Tuesday, June 11, 2013

Daily Old Testament and Early Christian Writings: Judges 6 and Origen's De Principiis: Book VII (1)


Judges 6 – When the people turn again to what is evil, the Lord gives them into the hands of the Midianites (and Amalekites—people of the east).  They would come and pilfer whatever Israel grew or raised in the way of livestock.  They were like Locusts.  This time, the prophet the Lord sent is Gideon (c.1100).  The Lord comes to him and says, “The Lord is with you, you mighty warrior” (6:12). Gideon questions God. He ways, “And where are all [God’s] wonderful deeds that our ancestors recounted to us, saying, ‘Did not the Lord bring us up from Egypt?’” (6:13)

The Lord commissions Gideon to deliver Israel, but again Gideon wonders the usual – “But sir, how can I deliver Israel? My clan is the weakest in Manasseh, and I am the least in my family” (6:15). And then he asks God for a sign, not one sign either but several: God consumes the kid he prepares and some unleavened cakes.  Gideon builds and altar on the rock on which he offered the food.     

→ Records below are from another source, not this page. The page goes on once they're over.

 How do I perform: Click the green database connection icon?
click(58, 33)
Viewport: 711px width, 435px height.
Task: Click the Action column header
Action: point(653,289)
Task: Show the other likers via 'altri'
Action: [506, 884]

After this sign, Gideon is told to tear down the altar of Baal his father had built and the sacred pole beside it, and build instead and altar to the Lord; then he is to take a bull and offer it along with the wood from the pole.  Gideon does it but at night so no one will see him.  When the deed is discovered, Gideon’s father Joash takes the part of his son and tells the people of the town to let Baal fight on his own behalf.

When the Midianites and Amalekites come again to the Valley of Jezreel, the spirit of the Lord seizes Gideon and he leads his people (and also the people of all Manasseh, Zebulun and Naphtali) against them. Again he asks God for a sign and God grants two (the presence of dew on the fleece he lays down; and then the next night the absence of any dew on the same fleece).

Origen (185-254 AD)
De Principiis (First Principles)
Chapter VII – On Incorporeal and Corporeal Beings
1 – Origen admits that when he speaks as he has about “rational beings” he is using “intelligent inference [rather] than strict dogmatic definition” except when he “treated, to the best of our ability, of the persons of Father, Son, and Holy Spirit.”

“All souls and all rational natures, whether holy or wicked, were formed or created, and all these, according to their proper nature, are incorporeal; but although incorporeal, they were nevertheless created, because all things were made by God through Christ, as John teaches in a general way in his Gospel.”

And Paul refers to “created things by species and numbers and orders . . . [when he says] ‘In Him were all things created, that are in heaven, and that are in earth, visible and invisible, whether they be thrones, or dominions, or principalities, or powers: all things were created by Him, and in Him: and He is before all, and He is the head.’”

He has discussed these incorporeal things. Now he wishes to turn to the more corporeal things like the sun and moon and stars. Are they too to be considered among the “principalities and powers”?